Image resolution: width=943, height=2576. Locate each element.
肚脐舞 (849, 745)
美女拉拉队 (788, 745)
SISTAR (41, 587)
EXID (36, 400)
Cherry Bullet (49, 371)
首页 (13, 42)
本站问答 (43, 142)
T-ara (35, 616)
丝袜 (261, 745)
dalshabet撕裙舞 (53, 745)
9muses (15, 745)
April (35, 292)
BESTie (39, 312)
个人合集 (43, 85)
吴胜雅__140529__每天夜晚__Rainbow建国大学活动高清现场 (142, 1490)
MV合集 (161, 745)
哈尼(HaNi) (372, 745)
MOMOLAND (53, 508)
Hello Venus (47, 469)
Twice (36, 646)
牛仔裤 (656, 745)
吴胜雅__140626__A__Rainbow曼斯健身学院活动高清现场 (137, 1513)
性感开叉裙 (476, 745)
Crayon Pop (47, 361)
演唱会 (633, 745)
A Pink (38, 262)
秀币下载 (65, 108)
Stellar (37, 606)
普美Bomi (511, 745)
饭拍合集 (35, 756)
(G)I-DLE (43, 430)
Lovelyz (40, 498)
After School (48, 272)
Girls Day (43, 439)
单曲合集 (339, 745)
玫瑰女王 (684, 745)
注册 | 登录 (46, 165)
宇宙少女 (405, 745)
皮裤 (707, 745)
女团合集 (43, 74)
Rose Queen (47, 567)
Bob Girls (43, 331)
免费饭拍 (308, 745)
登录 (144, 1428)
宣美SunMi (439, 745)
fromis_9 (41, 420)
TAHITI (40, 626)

•••••

= How to complete this task =
What you copy out must be exactly the lines from the line containing "性感开叉裙 (476, 745)" through the end of the records.

= Solution to this task =
性感开叉裙 (476, 745)
Crayon Pop (47, 361)
演唱会 (633, 745)
A Pink (38, 262)
秀币下载 (65, 108)
Stellar (37, 606)
普美Bomi (511, 745)
饭拍合集 (35, 756)
(G)I-DLE (43, 430)
Lovelyz (40, 498)
After School (48, 272)
Girls Day (43, 439)
单曲合集 (339, 745)
玫瑰女王 (684, 745)
注册 | 登录 (46, 165)
宇宙少女 (405, 745)
皮裤 (707, 745)
女团合集 (43, 74)
Rose Queen (47, 567)
Bob Girls (43, 331)
免费饭拍 (308, 745)
登录 (144, 1428)
宣美SunMi (439, 745)
fromis_9 (41, 420)
TAHITI (40, 626)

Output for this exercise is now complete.